Millions of Medicaid beneficiaries could lose their benefits if the Supreme Court rules against the Obama administration in the King v. Burwell premium subsidies case, some legal experts and state Medicaid officials say. On the other hand, the ruling might force states that have reduced Medicaid benefits to restore them.
While it's widely known that millions of Americans likely would have to drop their private insurance if the high court invalidates the subsidies in states using the federal exchange, the potential impact on Medicaid beneficiaries has been little discussed. Experts say the fallout would affect both beneficiaries who are newly eligible for Medicaid under the Affordable Care Act's expansion of the program and those who previously were eligible.
The heart of the King case is whether the ACA's language allows consumers to receive premium subsidies in states that have not established their own insurance exchanges and instead are relying on the federal exchange. But if the justices find that the federal exchange operating in a state is not legally equivalent to a state-established exchange, there could be a cascading fallout on Medicaid beneficiaries. That's because there are at least two provisions in the ACA that tie federal Medicaid funding to state-established exchanges.
The first is a section of the law that says federal Medicaid funding is contingent on a state ensuring coordination and secure communication between its Medicaid program, its Children's Health Insurance Program, and “an exchange established by the state.”
“The Medicaid and CHIP programs in all 34 states relying on the federal exchange would be at risk if the court buys the (King challengers') argument,” said Tim Jost, a law professor at Washington and Lee University and supporter of the law. “This demonstrates how crazy and how dangerous their argument is.”
The government has pointed this out in court filings as a potential consequence if the government loses, noting that the Medicaid and CHIP agencies in every state with a federally run exchange have entered into coordination agreements with that exchange, meeting the requirements of the ACA.
Another issue is an ACA provision known as the Maintenance of Effort. That part of the law dictates states must maintain the eligibility and enrollment policies and procedures that were in effect on March 23, 2010, until an exchange established by the state is up and operational. Since, HHS reportedly has allowed some reduction in eligibility in Illinois, Indiana, Louisiana, Maine, Nebraska, Ohio, Oklahoma, South Dakota and Wisconsin. Those states have not established their own exchanges.

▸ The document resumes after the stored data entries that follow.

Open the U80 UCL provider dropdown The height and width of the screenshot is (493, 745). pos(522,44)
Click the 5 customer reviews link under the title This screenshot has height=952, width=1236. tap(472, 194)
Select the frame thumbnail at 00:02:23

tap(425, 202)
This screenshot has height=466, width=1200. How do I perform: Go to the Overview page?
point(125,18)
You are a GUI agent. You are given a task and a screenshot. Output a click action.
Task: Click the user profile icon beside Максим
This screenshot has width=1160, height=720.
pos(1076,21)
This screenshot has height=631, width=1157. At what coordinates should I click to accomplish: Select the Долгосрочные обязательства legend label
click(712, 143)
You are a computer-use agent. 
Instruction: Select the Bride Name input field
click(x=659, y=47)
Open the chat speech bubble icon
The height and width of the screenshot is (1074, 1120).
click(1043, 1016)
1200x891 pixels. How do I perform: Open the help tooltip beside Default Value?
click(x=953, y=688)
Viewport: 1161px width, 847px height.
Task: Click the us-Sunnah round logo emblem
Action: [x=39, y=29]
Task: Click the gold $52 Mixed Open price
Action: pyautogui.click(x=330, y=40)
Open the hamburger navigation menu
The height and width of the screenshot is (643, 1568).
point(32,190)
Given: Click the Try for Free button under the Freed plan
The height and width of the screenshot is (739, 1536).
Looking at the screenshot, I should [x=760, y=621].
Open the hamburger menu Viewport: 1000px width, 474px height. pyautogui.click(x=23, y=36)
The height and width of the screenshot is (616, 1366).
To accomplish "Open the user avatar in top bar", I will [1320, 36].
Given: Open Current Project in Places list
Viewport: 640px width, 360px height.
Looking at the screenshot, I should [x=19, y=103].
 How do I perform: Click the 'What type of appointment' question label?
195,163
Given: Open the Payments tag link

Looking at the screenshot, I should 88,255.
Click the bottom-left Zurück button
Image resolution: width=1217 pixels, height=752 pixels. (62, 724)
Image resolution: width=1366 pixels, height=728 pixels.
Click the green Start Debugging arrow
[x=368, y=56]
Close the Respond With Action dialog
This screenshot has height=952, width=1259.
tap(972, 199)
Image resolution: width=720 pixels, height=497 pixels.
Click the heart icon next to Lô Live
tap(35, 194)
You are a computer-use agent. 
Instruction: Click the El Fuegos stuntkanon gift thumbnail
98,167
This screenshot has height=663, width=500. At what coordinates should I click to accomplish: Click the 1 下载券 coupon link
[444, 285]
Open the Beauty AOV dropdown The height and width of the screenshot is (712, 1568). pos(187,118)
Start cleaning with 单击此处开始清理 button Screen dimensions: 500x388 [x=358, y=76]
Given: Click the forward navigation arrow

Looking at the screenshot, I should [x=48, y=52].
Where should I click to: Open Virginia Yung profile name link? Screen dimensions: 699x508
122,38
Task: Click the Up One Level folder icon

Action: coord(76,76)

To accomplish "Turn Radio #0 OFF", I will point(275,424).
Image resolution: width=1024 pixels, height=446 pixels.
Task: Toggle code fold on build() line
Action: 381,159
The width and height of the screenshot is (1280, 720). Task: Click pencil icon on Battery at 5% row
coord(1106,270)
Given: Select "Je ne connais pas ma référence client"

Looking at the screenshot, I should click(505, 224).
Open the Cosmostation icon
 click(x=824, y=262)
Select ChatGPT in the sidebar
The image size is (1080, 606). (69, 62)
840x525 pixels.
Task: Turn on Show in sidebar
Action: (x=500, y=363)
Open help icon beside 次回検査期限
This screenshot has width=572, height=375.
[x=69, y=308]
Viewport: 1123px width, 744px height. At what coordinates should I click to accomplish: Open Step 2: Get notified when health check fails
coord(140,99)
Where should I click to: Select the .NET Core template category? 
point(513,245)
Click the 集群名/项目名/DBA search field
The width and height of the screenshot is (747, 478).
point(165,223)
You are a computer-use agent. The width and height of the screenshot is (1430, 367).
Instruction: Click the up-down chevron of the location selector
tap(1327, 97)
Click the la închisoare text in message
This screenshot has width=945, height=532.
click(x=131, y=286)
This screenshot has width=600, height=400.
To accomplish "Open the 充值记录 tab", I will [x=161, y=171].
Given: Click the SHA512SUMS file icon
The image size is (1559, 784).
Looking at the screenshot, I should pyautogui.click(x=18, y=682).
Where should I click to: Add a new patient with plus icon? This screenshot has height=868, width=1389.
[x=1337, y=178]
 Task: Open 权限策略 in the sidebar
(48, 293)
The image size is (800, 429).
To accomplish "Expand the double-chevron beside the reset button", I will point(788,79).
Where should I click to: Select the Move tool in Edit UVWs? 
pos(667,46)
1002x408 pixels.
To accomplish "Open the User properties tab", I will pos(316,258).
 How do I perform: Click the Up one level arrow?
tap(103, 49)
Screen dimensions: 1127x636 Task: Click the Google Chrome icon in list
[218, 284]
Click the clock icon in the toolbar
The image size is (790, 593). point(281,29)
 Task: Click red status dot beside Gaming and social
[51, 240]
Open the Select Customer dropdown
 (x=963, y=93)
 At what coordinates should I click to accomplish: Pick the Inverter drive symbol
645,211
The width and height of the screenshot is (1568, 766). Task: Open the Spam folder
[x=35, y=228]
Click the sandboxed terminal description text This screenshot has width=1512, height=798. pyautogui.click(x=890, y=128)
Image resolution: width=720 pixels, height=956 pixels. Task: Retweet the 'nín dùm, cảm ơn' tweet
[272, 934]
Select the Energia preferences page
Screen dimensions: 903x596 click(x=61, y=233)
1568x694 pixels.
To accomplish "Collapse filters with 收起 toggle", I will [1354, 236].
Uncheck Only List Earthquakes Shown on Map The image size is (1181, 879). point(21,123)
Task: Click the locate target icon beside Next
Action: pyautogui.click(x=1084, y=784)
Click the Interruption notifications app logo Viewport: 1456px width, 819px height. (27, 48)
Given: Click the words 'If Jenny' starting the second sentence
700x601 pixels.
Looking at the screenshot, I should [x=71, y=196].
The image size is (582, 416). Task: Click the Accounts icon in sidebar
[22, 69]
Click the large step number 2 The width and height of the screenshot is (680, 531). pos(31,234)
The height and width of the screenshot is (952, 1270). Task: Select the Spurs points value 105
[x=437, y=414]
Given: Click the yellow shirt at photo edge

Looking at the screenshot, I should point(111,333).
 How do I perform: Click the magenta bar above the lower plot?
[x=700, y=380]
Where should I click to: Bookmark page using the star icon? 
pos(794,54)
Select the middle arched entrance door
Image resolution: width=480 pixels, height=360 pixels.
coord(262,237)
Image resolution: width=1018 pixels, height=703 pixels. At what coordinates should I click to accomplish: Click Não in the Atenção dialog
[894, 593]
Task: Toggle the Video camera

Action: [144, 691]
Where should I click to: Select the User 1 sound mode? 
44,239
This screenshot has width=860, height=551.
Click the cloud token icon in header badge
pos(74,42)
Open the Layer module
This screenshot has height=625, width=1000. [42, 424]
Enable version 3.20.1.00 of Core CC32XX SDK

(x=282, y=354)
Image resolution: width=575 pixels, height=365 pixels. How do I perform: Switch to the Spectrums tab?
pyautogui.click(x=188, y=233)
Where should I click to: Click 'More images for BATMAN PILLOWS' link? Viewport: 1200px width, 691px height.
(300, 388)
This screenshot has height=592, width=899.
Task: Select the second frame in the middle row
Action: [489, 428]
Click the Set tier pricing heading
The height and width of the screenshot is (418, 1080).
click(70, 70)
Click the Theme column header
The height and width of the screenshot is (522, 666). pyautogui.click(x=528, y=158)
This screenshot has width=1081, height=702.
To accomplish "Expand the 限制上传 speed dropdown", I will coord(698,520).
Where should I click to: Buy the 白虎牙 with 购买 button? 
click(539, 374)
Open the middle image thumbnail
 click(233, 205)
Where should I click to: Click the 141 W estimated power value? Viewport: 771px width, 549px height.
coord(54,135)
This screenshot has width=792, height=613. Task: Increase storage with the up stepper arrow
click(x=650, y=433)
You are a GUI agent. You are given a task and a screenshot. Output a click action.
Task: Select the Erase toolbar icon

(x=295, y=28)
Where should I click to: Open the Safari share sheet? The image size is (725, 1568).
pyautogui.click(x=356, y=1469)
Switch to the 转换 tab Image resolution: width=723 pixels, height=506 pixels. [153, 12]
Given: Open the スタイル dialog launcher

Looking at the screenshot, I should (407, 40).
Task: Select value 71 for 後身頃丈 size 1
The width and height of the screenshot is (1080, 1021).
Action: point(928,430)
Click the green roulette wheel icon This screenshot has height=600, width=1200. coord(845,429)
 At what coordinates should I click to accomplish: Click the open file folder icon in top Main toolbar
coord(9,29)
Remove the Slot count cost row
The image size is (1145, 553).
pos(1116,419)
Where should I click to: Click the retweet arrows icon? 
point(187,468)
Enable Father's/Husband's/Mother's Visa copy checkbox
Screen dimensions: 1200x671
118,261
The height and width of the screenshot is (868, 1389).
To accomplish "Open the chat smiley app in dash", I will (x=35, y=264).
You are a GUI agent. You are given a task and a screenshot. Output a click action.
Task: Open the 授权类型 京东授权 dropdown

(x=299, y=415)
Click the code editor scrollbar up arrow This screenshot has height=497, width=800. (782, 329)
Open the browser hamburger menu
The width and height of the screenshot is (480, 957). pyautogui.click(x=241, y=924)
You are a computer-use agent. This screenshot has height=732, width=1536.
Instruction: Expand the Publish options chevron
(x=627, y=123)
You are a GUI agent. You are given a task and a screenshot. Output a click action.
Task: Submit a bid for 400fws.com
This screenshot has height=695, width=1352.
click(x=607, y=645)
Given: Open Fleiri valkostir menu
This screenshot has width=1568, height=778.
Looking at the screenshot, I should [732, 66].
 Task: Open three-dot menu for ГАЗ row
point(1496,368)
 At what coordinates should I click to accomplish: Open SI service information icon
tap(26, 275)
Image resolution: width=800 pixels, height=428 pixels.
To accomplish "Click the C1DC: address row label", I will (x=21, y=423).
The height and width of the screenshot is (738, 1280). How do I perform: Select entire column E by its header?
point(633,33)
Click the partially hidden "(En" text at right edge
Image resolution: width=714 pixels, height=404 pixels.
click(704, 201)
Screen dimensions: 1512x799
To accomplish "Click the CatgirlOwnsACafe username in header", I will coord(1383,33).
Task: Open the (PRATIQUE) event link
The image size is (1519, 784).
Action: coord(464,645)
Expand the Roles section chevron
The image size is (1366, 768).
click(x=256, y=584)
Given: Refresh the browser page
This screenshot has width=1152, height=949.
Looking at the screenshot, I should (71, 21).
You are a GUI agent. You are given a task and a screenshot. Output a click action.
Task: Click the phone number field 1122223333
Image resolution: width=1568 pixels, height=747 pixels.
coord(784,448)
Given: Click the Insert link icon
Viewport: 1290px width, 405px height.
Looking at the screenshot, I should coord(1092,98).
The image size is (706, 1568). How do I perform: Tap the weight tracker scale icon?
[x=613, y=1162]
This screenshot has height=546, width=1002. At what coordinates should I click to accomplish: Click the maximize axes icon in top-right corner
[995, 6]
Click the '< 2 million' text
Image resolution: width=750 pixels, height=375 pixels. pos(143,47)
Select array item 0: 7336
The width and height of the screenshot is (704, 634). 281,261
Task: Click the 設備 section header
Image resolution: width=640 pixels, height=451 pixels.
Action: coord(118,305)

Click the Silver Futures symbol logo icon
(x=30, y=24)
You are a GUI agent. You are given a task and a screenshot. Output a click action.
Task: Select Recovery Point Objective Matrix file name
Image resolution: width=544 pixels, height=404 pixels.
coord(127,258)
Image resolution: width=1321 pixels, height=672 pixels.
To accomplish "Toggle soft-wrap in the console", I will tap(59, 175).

“If the government loses and Congress does not revise the ACA, HHS might tell the states that they have to return to their former eligibility rules or lose future federal funding for their Medicaid programs,” said Jesse Witten, a partner at Drinker Biddle in Washington.
Thomas Miller, a fellow at the conservative American Enterprise Institute, which backs the challengers in the King case, said if the Supreme Court sides with the plaintiffs, it would bring the Medicaid maintenance of effort provision into play. That could spur more lawsuits against the government. “The states would certainly have an argument that was an unconstitutional coercion by jeopardizing that much (money) indefinitely," he said. "But that's a little bit further down the road."
Whether the Obama administration would try to enforce Maintenance of Effort, especially in Indiana or Ohio, which have expanded Medicaid under the ACA, is unclear, said Paul Keckley, managing director of Navigant, a consulting firm. “It's likely to boil down to a state-by-state negotiation with CMS rather than an across-the-board clampdown on funding,” he said.
Oklahoma officials say they aren't worried about the financial implications of restoring coverage. “The only reduction that has been made to any of Oklahoma's eligibility guidelines was scaling back full coverage benefits for pregnant women from 185% (of poverty) to 133%," said Jo Kilgore, a spokeswoman for the Oklahoma Health Care Authority. “This reduction only effected about 2,300 women in a program that served more than 1 million Oklahomans in 2014.” She added that women in this income range still get coverage for pregnancy-related services.
For now, state Medicaid directors across the country aren't too worried about the potential Medicaid implications of the pending King v. Burwell ruling. “It's way too early to be war-gaming that out because we simply have no indication of how the court will rule,” said Matt Salo, executive director of the National Association of Medicaid Directors.